Why Enterprises Using Spark NLP the Most
There are top five reasons that explain the need of Spark NLP in enterprises. Let’s learn about them in detail.
Spark NLP is an open source NLP library built natively on Apache Spark and TensorFlow. The library includes simple, performant and precise NLP notations for ML pipelines that can scale with an ease in a distributed environment. Spark NLP library is reusing the Spark Machine Learning pipeline along with integrating NLP functionality.
Recently, a survey has identified several trends among enterprise companies related to AI adoption. The results revealed the ranking of the trends out of which Spark NLP library grossed seventh rank amongst all AI frameworks and tools. It is one of the most widely used NLP library and famed to be AI library after TensorFlow, Sci-kit-learn, Keras, and PyTorch.

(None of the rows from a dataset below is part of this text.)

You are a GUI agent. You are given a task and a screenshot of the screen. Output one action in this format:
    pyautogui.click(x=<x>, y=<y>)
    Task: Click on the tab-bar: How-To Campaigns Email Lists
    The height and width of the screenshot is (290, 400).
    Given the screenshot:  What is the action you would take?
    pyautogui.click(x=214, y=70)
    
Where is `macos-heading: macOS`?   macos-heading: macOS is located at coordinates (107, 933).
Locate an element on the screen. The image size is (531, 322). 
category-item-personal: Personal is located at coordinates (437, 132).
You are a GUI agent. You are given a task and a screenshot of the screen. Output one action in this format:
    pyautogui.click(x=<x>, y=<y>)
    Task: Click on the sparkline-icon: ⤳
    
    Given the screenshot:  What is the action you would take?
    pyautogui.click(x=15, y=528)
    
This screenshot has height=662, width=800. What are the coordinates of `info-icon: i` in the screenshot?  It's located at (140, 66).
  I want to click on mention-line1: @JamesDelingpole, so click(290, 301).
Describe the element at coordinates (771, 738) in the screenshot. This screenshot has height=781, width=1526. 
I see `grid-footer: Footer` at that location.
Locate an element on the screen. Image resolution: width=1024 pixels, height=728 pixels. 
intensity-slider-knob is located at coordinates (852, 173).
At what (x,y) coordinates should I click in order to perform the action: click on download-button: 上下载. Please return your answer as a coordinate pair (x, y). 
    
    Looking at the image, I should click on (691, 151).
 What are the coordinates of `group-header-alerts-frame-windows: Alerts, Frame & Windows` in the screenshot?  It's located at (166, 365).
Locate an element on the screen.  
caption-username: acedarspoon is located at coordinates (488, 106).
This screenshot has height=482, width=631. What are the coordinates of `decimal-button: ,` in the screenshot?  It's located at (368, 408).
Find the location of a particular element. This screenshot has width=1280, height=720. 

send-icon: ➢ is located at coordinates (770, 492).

While most enterprises are using Apache NLP library the most, we try to analyze top reasons behind its popularity-
Here are the top 5 key issues:
1. Accuracy
The Spark NLP 2.0 library claims to deliver state-of-the-art accuracy and speed that allows uninterrupted production in the latest scientific advances. Apache NLP library also has production-ready implementation of BERT embeddings for named entity recognition. As compared to SpaCy, which makes double errors, Spark NLP is the first choice of the enterprise software testing.
2. Speed
In Spark NLP, experts have done optimizations in a way that the common NLP pipelines could run orders of magnitude at faster rate as compared to the inherent design limitations of legacy libraries provide. The second generation Tungsten engine is used for vectorised in-memory columnar data, extensive profiling, no copying of text inside memory, and code optimization of Spark and TensorFlow, along with optimization for interference and training. This is why the speed of Spark NLP is faster than any other competitive product.
3. Scalability
Apache NLP library can be used to scale model training, inference and complete AI pipelines from a local machine to a cluster with minor or zero changes to code. Being natively designed and made on Apache Spark ML, the library is allowed to scale on any Spark cluster, on-premise or in any cloud provider. The major reason behind scalability is the zero code changes to scale AI pipeline to any Spark cluster.
4. Out of box performance
The features included in Spark NLP library provide full java API, scala AI, python API, and support various things like training on GPU, user-defined deep learning networks, Spark natively, Hadoop (YARN and HDFS).
The library offers the concepts of annotators and includes more things as compared to other NLPs, such as sentence detections, stemming, tokenization, lemmatization, POS Tagger, dependency parse, NER, Date matcher, text matcher, sentiment detector, chunking, pre-trained models, and training models.
5. Complete Python, Java, and Scala APIs
A multi-lingual library not only attracts audiences but also allows developers to leverage implemented models without moving data back and forth between the runtime environments.
Summary
Apache Spark NLP services are built on the Spark ML. It is reusing the Spark ML pipeline and NLP functionality. The library is extending Spark ML to deliver scalable, fast, and unified natural language processing to developers. Spark NLP implements core NLP algorithms. Therefore, things like, spell checking, dependency parsing, lemmatization, speech tagging, entity recognition would become quite easy. The algorithms will be used to develop popular pipelines, with the help of PySpark.